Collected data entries

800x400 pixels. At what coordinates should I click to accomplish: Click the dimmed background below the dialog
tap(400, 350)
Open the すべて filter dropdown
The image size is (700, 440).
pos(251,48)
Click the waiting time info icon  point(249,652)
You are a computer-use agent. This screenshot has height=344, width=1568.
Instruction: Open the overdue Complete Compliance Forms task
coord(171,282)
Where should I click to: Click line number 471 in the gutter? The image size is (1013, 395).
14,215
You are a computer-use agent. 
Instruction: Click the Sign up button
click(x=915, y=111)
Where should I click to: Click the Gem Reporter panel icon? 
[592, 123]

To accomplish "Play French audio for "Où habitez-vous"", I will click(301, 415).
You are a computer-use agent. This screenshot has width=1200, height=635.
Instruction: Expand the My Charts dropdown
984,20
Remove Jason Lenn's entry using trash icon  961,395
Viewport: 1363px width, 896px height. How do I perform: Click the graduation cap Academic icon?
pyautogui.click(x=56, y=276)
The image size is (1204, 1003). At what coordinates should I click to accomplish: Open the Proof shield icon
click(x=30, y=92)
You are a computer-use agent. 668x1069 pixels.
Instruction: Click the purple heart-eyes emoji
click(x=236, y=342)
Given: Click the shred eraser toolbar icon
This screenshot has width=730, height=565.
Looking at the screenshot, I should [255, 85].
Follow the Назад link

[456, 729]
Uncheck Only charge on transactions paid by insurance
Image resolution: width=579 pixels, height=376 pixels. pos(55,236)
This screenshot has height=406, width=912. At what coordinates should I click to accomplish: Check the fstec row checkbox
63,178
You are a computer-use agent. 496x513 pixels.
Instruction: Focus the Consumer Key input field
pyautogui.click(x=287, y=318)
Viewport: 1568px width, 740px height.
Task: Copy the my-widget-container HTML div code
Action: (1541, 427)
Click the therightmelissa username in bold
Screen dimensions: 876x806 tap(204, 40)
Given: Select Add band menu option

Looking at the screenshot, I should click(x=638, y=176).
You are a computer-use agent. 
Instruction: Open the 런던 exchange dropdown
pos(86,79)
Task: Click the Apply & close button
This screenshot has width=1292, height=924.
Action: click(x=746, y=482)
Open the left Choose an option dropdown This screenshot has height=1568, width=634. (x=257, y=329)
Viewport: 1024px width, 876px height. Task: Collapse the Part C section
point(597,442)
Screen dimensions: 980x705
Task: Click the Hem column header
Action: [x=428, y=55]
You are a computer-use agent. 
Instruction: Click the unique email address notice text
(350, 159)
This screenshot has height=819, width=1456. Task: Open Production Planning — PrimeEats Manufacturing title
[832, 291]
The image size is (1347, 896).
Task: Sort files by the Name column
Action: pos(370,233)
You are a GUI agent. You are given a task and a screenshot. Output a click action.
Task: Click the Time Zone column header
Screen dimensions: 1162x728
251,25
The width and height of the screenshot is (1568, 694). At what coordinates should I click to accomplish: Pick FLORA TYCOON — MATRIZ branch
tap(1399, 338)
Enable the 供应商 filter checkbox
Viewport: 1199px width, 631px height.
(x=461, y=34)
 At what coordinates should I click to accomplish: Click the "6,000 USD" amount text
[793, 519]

» What you have to do: In this exercise, repeat the entries above verbatim.

» Solution for this exercise:
800x400 pixels. At what coordinates should I click to accomplish: Click the dimmed background below the dialog
tap(400, 350)
Open the すべて filter dropdown
The image size is (700, 440).
pos(251,48)
Click the waiting time info icon  point(249,652)
You are a computer-use agent. This screenshot has height=344, width=1568.
Instruction: Open the overdue Complete Compliance Forms task
coord(171,282)
Where should I click to: Click line number 471 in the gutter? The image size is (1013, 395).
14,215
You are a computer-use agent. 
Instruction: Click the Sign up button
click(x=915, y=111)
Where should I click to: Click the Gem Reporter panel icon? 
[592, 123]

To accomplish "Play French audio for "Où habitez-vous"", I will click(301, 415).
You are a computer-use agent. This screenshot has width=1200, height=635.
Instruction: Expand the My Charts dropdown
984,20
Remove Jason Lenn's entry using trash icon  961,395
Viewport: 1363px width, 896px height. How do I perform: Click the graduation cap Academic icon?
pyautogui.click(x=56, y=276)
The image size is (1204, 1003). At what coordinates should I click to accomplish: Open the Proof shield icon
click(x=30, y=92)
You are a computer-use agent. 668x1069 pixels.
Instruction: Click the purple heart-eyes emoji
click(x=236, y=342)
Given: Click the shred eraser toolbar icon
This screenshot has width=730, height=565.
Looking at the screenshot, I should [255, 85].
Follow the Назад link

[456, 729]
Uncheck Only charge on transactions paid by insurance
Image resolution: width=579 pixels, height=376 pixels. pos(55,236)
This screenshot has height=406, width=912. At what coordinates should I click to accomplish: Check the fstec row checkbox
63,178
You are a computer-use agent. 496x513 pixels.
Instruction: Focus the Consumer Key input field
pyautogui.click(x=287, y=318)
Viewport: 1568px width, 740px height.
Task: Copy the my-widget-container HTML div code
Action: (1541, 427)
Click the therightmelissa username in bold
Screen dimensions: 876x806 tap(204, 40)
Given: Select Add band menu option

Looking at the screenshot, I should click(x=638, y=176).
You are a computer-use agent. 
Instruction: Open the 런던 exchange dropdown
pos(86,79)
Task: Click the Apply & close button
This screenshot has width=1292, height=924.
Action: click(x=746, y=482)
Open the left Choose an option dropdown This screenshot has height=1568, width=634. (x=257, y=329)
Viewport: 1024px width, 876px height. Task: Collapse the Part C section
point(597,442)
Screen dimensions: 980x705
Task: Click the Hem column header
Action: [x=428, y=55]
You are a computer-use agent. 
Instruction: Click the unique email address notice text
(350, 159)
This screenshot has height=819, width=1456. Task: Open Production Planning — PrimeEats Manufacturing title
[832, 291]
The image size is (1347, 896).
Task: Sort files by the Name column
Action: pos(370,233)
You are a GUI agent. You are given a task and a screenshot. Output a click action.
Task: Click the Time Zone column header
Screen dimensions: 1162x728
251,25
The width and height of the screenshot is (1568, 694). At what coordinates should I click to accomplish: Pick FLORA TYCOON — MATRIZ branch
tap(1399, 338)
Enable the 供应商 filter checkbox
Viewport: 1199px width, 631px height.
(x=461, y=34)
 At what coordinates should I click to accomplish: Click the "6,000 USD" amount text
[793, 519]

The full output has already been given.